● **作業内容**
A: 原文のうち「[日記]木曜日は東京に隣接す」で始まり「読み進むうちに胸が痛くなる。」で終わる部分を、「マネージャー」を「マネジャー」に置き換えて書き直してください。
B: 原文について、次の問いに答えてください。
(i) シンポジウムが実施される学園祭の名前は何か。
(ii) Salif Keitaの"Papa."は何年ぶりの新作か。
(iii) 『週刊文春』9月16日号の「片想い」は連載何回目か。

ところで、11月13日(土)、14日(日)に開催される広島大学医学部歯学部学園祭「霞祭」で「性同一性障害(用語についてを参照)に関するシンポジウム」が実施されるらしい。医学部の有志の学生さんたちが自主的に企画したものだそうで、シンポジウムの目的は、「 GID(性同一性障害)について正しい知識と認識を広めること」および「 少しでも多くの人にGIDに苦しむ患者さんに対して暖かい理解をしてもらうこと」の2点だという。将来お医者さんになる若い人たちにGID(性同一性障害)に関心を持ってもらえるのは、本当にうれしいことだ。近くにお住まいの方、お時間に余裕のある方は、ぜひお出かけになってはいかがだろうか。日帰りが可能なら、銀河も行ってみたいのだが。くわしい内容については窪田理恵子さんのホームページここを参照してください。
[BGM]Salif Keita,"Papa." マリ出身のアフリカ・ポピュラー音楽を代表するアーティストの4年ぶりの新作。いつもより抑え気味の歌唱と明快なリズム。クラブミュージックのファンに聴いてもらいたい一枚。
[読書記録]
鶴岡真弓『図説 ケルトの歴史 文化・美術・神話をよむ』(筑摩書房新社)。近くの本屋の新刊コーナーでたまたま目にし、買ってみた。写真が豊富で楽しい。ヘレニズム(古代ギリシア)とヘブライズム(ユダヤ・キリスト教)に起源を持ち、絶対神や真理に支配されるヨーロッパの中心文化に対し、ケルト文化の特徴は「変化という不確かさ」にあることが視覚を通して理解できる。

9月9日(木) 東野圭吾さんの「片想い」を読みながら考えたこと。
[日記]木曜日は東京に隣接する某県の校舎。水曜日とは違ってかなりにぎやかな町。午前中に90分授業を2コマこなせば仕事は終わり。
今日発売の『
週刊文春』9月16日号を買う。連載4回目の東野圭吾さんの小説「片想い」。9月2日(木)の日記にも書いたが、主人公(男性)と10年ぶりに再会した大学時代のアメフト部のマネージャーがFTM用語についてを参照)という設定。先週号から、元マネージャーの告白と主人公の心理描写がつづく。銀河の数少ないFTMの友人たちから聞いた話と重なる部分が多くリアルだ。男の声を作るために声帯を金串で傷つける話も耳にしたことがある。東野さんのこれまでの小説と同じように、綿密な取材による正確な知識に裏打ちされていることがうかがえる。読み進むうちに胸が痛くなる。

● **情報**
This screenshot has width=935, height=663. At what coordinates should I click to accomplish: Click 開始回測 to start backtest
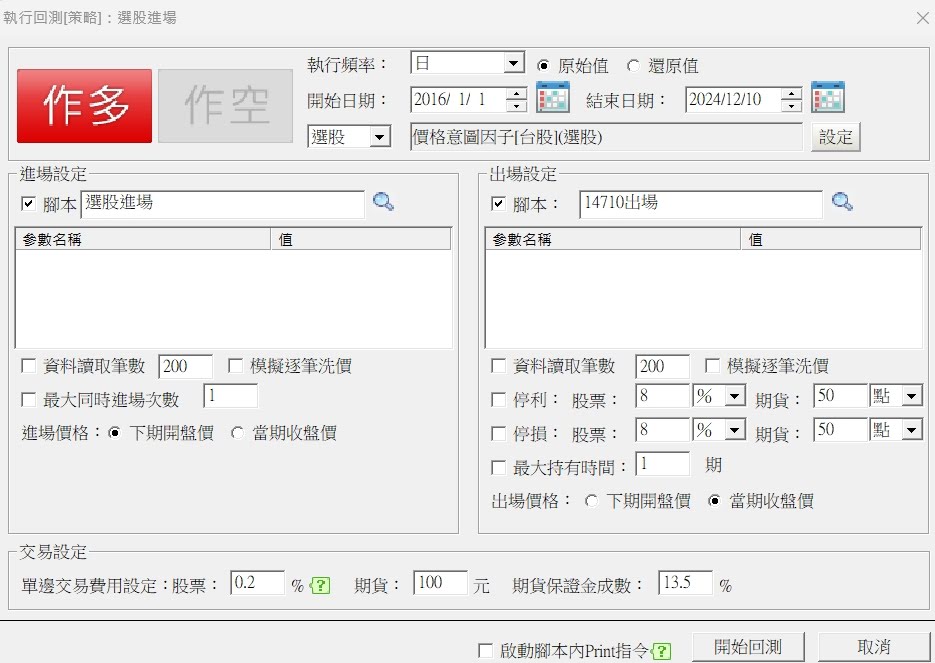point(747,647)
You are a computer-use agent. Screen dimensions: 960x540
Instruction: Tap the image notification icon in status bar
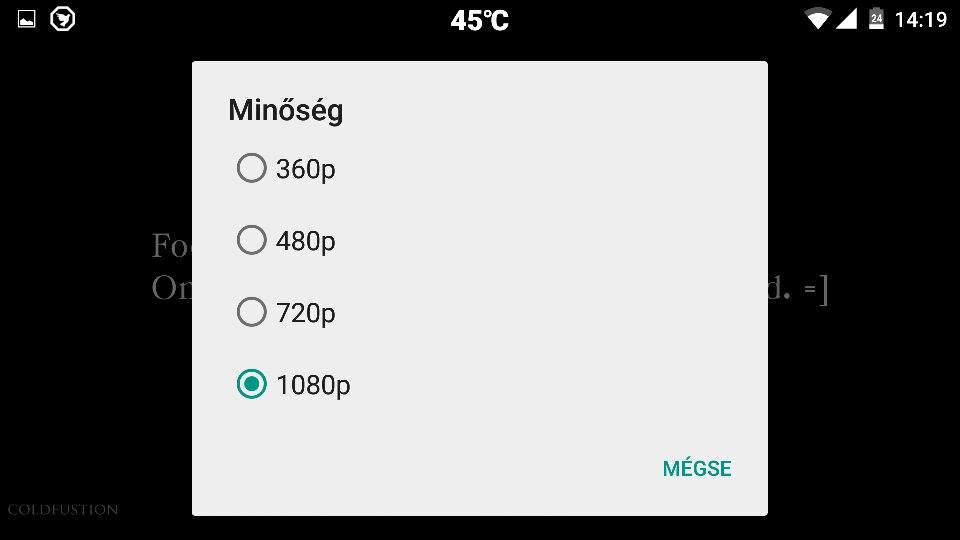coord(26,20)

● **解答**
A:
[日記]木曜日は東京に隣接する某県の校舎。水曜日とは違ってかなりにぎやかな町。午前中に90分授業を2コマこなせば仕事は終わり。
今日発売の『
週刊文春』9月16日号を買う。連載4回目の東野圭吾さんの小説「片想い」。9月2日(木)の日記にも書いたが、主人公(男性)と10年ぶりに再会した大学時代のアメフト部のマネジャーがFTM用語についてを参照)という設定。先週号から、元マネジャーの告白と主人公の心理描写がつづく。銀河の数少ないFTMの友人たちから聞いた話と重なる部分が多くリアルだ。男の声を作るために声帯を金串で傷つける話も耳にしたことがある。東野さんのこれまでの小説と同じように、綿密な取材による正確な知識に裏打ちされていることがうかがえる。読み進むうちに胸が痛くなる。

B:
(i) 霞祭
(ii) 4年ぶり
(iii) 4回目